Data to use START

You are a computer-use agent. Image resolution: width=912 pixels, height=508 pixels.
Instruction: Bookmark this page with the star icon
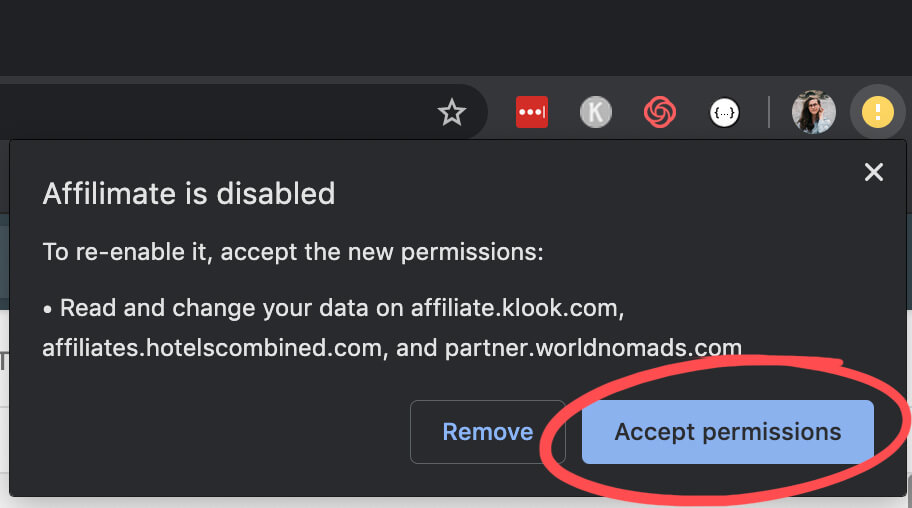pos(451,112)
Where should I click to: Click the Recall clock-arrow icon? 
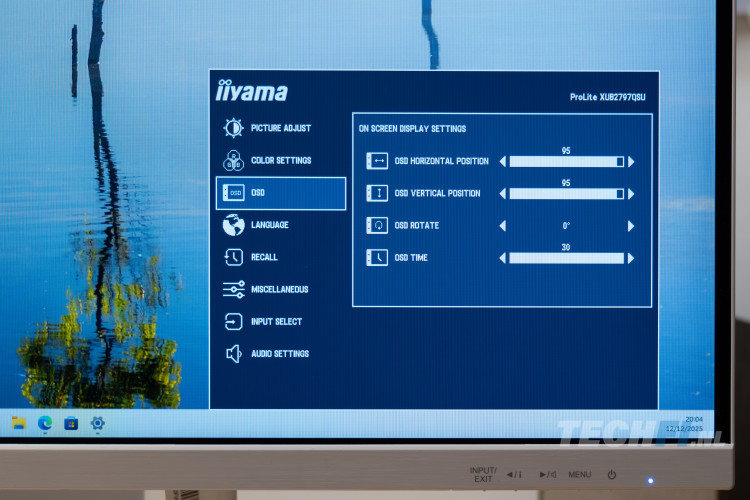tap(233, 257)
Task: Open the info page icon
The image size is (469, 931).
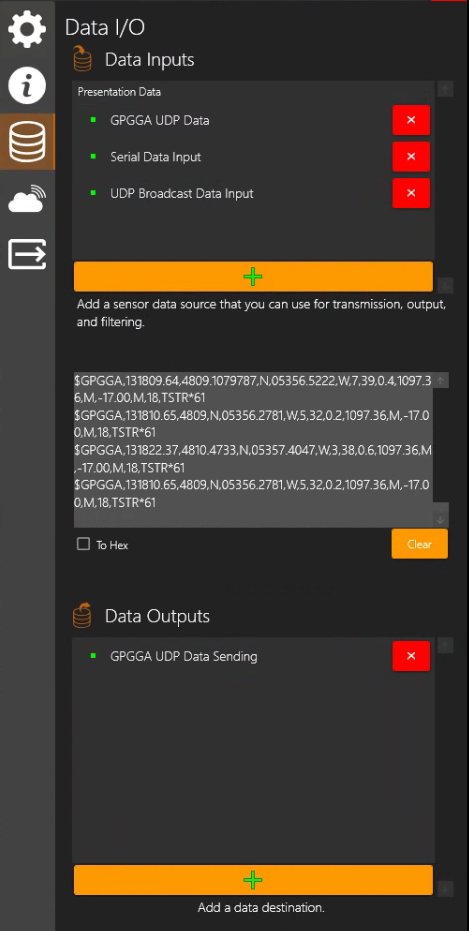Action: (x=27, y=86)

Data to use END

Required action - Return the complete data unchanged and include none of the pictures.

Your response -
You are a computer-use agent. Image resolution: width=912 pixels, height=508 pixels.
Instruction: Bookmark this page with the star icon
pos(451,112)
Where should I click to: Click the Recall clock-arrow icon? 
tap(233, 257)
Task: Open the info page icon
The image size is (469, 931).
Action: (x=27, y=86)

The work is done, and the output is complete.